If you have any questions, please contact Feng Zhou

Contents

Setup
Using SafeDrive-enabled drivers
Add SafeDrive support for more drivers

Setup

You need the following files to setup SafeDrive.

  1. The Linux 2.6.15.5 kernel.
  2. Objective Caml 3.09 or above.
  3. safedrive-060912 snapshot.
  4. deputy-060912 snapshot.
  5. (Optional) ctswifi-060912 (our compile-time fault injection tool) snapshot.
Here are the steps to setup safedrive and its dependencies.
  1. Install OCaml following its instructions.
  2. Extract Linux kernel source, safedrive, deputy and ctswifi.
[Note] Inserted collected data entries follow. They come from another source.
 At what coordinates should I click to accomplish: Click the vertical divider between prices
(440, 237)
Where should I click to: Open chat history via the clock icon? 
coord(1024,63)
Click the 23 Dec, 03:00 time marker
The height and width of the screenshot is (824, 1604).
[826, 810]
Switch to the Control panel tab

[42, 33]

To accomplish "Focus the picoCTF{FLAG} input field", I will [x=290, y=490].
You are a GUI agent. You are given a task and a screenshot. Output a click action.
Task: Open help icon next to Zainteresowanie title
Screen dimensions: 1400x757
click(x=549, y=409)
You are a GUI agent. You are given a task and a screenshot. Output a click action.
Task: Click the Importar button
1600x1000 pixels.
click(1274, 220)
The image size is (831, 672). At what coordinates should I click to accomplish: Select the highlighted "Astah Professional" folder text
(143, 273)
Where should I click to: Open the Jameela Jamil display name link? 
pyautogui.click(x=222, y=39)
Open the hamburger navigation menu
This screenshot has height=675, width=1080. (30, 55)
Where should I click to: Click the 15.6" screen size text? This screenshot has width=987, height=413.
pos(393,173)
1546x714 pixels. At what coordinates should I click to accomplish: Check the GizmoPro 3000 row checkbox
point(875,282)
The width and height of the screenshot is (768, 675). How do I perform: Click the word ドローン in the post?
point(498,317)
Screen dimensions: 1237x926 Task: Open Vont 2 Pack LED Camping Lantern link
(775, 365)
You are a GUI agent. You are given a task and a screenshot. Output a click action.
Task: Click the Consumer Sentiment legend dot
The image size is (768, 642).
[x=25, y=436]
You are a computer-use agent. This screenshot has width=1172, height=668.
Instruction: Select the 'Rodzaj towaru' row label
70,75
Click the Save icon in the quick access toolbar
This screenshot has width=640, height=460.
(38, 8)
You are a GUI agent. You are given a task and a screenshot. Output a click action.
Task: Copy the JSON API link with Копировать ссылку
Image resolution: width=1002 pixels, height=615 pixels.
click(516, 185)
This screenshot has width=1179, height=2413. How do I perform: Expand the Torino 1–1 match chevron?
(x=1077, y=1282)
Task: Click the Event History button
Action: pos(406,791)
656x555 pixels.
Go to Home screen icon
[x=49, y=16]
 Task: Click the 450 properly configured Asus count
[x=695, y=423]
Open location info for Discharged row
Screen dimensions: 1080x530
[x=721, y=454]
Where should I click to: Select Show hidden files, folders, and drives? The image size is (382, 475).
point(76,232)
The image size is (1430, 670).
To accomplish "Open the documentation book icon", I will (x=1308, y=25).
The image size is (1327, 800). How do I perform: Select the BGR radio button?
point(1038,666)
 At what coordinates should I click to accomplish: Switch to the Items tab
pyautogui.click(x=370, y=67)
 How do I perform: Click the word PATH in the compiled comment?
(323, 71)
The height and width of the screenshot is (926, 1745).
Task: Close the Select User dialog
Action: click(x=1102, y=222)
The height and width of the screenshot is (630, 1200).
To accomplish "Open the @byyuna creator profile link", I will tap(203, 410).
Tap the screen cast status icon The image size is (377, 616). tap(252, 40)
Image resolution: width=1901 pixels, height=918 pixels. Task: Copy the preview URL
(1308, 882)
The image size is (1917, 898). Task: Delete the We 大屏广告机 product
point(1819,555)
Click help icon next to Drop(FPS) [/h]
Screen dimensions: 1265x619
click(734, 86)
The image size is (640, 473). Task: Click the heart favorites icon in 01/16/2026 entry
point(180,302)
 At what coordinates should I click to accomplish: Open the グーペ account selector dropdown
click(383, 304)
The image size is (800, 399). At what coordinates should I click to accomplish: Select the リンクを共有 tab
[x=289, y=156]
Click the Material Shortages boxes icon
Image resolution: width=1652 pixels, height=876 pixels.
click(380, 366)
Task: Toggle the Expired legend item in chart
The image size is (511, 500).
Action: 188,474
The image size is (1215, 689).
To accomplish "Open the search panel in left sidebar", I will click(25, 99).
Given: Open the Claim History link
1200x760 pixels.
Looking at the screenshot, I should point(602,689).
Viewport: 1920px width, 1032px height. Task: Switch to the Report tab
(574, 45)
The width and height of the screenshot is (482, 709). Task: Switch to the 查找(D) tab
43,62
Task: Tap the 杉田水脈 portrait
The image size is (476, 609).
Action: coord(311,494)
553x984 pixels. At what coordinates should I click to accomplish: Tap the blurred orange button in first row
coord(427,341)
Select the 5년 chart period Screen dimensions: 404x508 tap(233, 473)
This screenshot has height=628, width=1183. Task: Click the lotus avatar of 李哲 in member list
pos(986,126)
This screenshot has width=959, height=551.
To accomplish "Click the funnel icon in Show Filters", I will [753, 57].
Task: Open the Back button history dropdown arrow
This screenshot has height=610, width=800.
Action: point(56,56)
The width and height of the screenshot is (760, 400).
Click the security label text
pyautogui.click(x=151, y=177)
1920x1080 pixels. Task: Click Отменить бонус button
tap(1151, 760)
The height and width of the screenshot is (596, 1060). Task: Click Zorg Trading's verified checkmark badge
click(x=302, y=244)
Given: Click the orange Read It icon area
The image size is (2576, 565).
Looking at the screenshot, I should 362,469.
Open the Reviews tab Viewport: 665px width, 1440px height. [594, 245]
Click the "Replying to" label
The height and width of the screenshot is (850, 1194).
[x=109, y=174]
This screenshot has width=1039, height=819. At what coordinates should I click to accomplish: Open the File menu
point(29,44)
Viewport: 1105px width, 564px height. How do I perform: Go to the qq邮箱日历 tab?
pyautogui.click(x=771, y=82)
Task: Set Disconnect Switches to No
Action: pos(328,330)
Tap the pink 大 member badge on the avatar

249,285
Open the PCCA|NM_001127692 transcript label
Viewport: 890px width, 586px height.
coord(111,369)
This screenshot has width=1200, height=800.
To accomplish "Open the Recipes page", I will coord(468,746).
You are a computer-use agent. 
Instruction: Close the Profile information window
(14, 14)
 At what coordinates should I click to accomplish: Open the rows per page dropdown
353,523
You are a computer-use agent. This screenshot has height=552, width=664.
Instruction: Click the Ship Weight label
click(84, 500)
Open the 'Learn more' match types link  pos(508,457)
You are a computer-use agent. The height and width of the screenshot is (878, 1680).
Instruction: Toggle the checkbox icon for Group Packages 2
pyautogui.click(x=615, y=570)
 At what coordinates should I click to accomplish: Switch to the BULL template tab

Below we assume these are extracted in $BASE/linux, $BASE/safedrive, $BASE/deputy and $BASE/ctswifi respectively.
  3. Apply the ctswifi patch to Deputy if you want to try fault injection,
    cd $BASE/deputy
    patch -p1 < ../ctwifi/ctswifi-deputy.patch
    # make a link to ctswifi code in deputy dir
    ln -s ../ctswifi ctswifi
    
  4. Configure and compile Deputy.
    cd $BASE/deputy
    # configure Deputy with linux kernel support
    # note that the path after 'with-linux' has to be a full absolute path
    ./configure --with-linux=$BASE/linux
    make
    ( now add $BASE/deputy/bin to your path )
    
  5. Apply the SafeDrive kernel patch (including the required KGDB patches),
    cd $BASE/linux
    for f in `cat ../safedrive/patches/series`; do patch -p1 < ../safedrive/patches/$f; done
    
  6. Configure the kernel and build.
    make menuconfig
    ( now choose the config for your machine
      turn on "Device Drivers -> Generic Driver Options -> Failure Recovery for Deputy-enabled drivers" (default on)
      optionally turn on "Kernel hacking -> KGDB: ..." if you want to debug your kernel using KGDB.)
    make
    
    Now install the new kernel.
Now all necessary files are setup properly. You can go on to compile some SafeDrive-enabled drivers!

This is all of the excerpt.